● Stated exercise A
In the passage on measuring mutual fund returns, turn the paragraph beginning "Now there is an issue with CAGR" into a short bulleted list that keeps its main facts.

● Page extract
Abhishek has been investing in mutual funds for many years now through SIPs as well as lumpsum. However, he is not sure how he should measure the return on his investments.
His current statement tells him that in about 8 years, the total invested amount is 2.31 lacs and the current market value is 4.10 lacs. He wonders if his return is 70%.
Of course, this his return but only the total one. Typically, returns are expressed as per year or annualised. A commonly used measure of this is CAGR or compounded annual growth rate.
The formula for CAGR =((Current Value/Original Investment)^(1/no. of years)) -1.
For Abhishek, using the above formula, the CAGR of his investment is 7.4% year on year.
Now there is an issue with CAGR. It is best suited for measuring point to point annualised returns of a single investment transaction. So, if Abhishek wants to know the return of his first investment that he made, he can use CAGR.

● Input for this task
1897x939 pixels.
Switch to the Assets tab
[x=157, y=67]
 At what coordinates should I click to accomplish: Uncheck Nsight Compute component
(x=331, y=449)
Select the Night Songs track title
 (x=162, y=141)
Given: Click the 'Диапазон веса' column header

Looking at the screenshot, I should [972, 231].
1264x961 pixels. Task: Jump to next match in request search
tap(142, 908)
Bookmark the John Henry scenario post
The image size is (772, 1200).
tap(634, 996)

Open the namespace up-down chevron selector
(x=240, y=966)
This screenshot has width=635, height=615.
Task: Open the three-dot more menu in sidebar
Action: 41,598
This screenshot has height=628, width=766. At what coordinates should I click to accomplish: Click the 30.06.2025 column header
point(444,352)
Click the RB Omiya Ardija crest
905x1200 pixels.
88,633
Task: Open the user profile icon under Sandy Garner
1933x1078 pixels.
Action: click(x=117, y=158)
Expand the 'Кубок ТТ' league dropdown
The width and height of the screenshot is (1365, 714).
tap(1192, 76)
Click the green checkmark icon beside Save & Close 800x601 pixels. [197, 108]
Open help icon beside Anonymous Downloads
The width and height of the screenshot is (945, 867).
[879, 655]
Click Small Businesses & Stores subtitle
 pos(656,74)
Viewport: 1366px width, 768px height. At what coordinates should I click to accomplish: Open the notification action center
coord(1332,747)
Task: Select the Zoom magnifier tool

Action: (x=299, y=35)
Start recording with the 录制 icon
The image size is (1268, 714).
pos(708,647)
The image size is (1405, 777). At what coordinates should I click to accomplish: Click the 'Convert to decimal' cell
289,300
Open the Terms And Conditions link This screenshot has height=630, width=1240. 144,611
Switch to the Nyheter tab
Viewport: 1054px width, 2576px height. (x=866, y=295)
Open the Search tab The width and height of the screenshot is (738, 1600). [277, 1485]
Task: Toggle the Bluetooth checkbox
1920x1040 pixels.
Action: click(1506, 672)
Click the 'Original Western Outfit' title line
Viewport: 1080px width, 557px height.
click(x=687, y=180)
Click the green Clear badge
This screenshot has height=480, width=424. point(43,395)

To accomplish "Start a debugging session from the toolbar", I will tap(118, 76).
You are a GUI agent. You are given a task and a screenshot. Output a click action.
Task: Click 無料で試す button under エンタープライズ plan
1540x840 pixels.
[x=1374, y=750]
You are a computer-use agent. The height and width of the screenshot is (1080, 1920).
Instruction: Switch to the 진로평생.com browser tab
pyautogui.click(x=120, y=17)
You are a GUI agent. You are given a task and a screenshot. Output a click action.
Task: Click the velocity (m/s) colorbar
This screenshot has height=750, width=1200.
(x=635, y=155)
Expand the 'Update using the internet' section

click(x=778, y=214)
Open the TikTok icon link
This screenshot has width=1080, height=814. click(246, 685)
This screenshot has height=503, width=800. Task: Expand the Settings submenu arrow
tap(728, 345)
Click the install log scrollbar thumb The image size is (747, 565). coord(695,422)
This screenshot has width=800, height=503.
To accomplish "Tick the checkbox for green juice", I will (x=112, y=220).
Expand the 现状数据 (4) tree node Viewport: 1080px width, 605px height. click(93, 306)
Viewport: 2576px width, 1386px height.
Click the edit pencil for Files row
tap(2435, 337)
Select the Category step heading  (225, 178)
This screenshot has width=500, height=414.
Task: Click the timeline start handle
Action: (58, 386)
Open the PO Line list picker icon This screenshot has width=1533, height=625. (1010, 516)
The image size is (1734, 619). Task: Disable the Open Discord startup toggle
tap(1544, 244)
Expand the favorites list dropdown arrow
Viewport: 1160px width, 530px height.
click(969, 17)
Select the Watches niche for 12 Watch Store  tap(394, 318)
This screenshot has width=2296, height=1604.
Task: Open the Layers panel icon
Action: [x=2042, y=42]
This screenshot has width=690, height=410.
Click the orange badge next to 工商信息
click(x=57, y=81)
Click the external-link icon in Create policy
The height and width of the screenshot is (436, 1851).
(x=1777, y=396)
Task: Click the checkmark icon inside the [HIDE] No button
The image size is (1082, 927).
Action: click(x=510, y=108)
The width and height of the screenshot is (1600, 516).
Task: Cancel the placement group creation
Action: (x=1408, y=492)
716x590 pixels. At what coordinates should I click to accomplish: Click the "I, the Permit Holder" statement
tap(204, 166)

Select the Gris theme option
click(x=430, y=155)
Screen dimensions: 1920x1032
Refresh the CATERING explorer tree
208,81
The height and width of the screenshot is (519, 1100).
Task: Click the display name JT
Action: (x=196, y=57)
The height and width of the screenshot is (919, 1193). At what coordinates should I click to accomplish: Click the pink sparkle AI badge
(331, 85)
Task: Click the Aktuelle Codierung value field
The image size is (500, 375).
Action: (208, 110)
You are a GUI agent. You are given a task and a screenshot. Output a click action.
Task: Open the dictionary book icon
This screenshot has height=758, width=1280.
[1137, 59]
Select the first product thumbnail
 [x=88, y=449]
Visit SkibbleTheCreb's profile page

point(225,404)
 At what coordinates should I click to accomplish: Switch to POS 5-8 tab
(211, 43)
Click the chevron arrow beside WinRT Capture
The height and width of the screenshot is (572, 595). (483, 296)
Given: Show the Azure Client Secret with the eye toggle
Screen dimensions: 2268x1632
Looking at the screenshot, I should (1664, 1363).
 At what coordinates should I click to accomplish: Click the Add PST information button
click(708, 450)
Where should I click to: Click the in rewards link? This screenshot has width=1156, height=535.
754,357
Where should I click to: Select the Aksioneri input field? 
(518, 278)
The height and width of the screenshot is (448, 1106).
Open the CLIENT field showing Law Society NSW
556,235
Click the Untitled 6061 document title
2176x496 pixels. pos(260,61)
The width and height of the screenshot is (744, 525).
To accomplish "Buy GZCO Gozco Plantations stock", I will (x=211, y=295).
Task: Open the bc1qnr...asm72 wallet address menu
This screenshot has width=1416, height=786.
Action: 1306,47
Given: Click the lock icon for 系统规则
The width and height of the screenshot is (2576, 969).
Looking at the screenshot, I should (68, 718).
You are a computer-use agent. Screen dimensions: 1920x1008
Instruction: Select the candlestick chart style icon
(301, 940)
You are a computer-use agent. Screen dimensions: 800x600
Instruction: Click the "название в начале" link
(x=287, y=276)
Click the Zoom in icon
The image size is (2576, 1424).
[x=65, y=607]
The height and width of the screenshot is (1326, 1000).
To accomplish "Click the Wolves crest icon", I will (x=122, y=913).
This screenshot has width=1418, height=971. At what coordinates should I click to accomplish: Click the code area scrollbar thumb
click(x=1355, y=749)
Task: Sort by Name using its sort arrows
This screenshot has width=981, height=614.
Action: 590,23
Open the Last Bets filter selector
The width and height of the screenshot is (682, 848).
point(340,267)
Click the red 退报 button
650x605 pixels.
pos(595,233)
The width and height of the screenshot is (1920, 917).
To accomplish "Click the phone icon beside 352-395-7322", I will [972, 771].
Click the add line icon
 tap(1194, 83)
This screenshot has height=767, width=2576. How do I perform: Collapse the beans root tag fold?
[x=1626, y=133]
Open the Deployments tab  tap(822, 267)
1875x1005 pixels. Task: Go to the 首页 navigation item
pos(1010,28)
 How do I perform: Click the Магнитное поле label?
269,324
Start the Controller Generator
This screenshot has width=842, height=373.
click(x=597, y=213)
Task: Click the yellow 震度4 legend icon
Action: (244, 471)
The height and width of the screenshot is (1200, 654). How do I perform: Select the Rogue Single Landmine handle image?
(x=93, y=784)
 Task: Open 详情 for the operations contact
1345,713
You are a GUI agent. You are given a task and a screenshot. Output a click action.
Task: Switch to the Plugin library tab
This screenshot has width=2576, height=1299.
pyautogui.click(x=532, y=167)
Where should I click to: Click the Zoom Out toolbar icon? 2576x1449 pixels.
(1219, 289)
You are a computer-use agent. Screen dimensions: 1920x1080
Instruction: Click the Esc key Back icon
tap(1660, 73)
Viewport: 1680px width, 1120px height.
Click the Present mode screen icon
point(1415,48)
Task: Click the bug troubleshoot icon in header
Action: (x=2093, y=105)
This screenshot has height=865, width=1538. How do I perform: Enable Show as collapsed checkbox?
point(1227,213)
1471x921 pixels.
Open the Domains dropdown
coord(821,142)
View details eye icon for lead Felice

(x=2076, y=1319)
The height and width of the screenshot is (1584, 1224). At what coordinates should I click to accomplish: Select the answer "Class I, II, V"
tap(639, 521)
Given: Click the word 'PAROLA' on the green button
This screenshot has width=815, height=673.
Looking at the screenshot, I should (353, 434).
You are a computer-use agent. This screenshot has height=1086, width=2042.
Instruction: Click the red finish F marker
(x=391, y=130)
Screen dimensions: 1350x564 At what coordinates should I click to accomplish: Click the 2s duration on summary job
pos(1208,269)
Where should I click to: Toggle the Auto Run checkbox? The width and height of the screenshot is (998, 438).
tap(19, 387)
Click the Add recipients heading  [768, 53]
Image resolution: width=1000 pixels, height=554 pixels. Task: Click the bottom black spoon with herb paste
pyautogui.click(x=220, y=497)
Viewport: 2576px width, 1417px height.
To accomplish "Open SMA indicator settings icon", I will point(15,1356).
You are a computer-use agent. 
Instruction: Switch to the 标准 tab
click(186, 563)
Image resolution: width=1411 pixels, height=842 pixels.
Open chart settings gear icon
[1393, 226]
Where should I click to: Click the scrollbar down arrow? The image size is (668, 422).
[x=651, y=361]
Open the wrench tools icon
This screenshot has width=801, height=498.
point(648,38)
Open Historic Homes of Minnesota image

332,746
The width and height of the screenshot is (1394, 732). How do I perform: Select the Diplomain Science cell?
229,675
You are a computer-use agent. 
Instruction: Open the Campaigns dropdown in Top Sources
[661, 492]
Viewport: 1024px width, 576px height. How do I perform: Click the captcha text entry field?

● Stated exercise B
Retype the section of the rows that opens with the line containing "This screenshot has width=1418, height=971." and closes with the line containing "tap(1660, 73)", both lines included.

● Correct result A
- CAGR has a drawback.
- It works best for point-to-point annualized returns of a single investment transaction.
- So Abhishek can use CAGR to find the return on the first investment he made.

● Correct result B
This screenshot has width=1418, height=971. At what coordinates should I click to accomplish: Click the code area scrollbar thumb
click(x=1355, y=749)
Task: Sort by Name using its sort arrows
This screenshot has width=981, height=614.
Action: 590,23
Open the Last Bets filter selector
The width and height of the screenshot is (682, 848).
point(340,267)
Click the red 退报 button
650x605 pixels.
pos(595,233)
The width and height of the screenshot is (1920, 917).
To accomplish "Click the phone icon beside 352-395-7322", I will [972, 771].
Click the add line icon
 tap(1194, 83)
This screenshot has height=767, width=2576. How do I perform: Collapse the beans root tag fold?
[x=1626, y=133]
Open the Deployments tab  tap(822, 267)
1875x1005 pixels. Task: Go to the 首页 navigation item
pos(1010,28)
 How do I perform: Click the Магнитное поле label?
269,324
Start the Controller Generator
This screenshot has width=842, height=373.
click(x=597, y=213)
Task: Click the yellow 震度4 legend icon
Action: (244, 471)
The height and width of the screenshot is (1200, 654). How do I perform: Select the Rogue Single Landmine handle image?
(x=93, y=784)
 Task: Open 详情 for the operations contact
1345,713
You are a GUI agent. You are given a task and a screenshot. Output a click action.
Task: Switch to the Plugin library tab
This screenshot has width=2576, height=1299.
pyautogui.click(x=532, y=167)
Where should I click to: Click the Zoom Out toolbar icon? 2576x1449 pixels.
(1219, 289)
You are a computer-use agent. Screen dimensions: 1920x1080
Instruction: Click the Esc key Back icon
tap(1660, 73)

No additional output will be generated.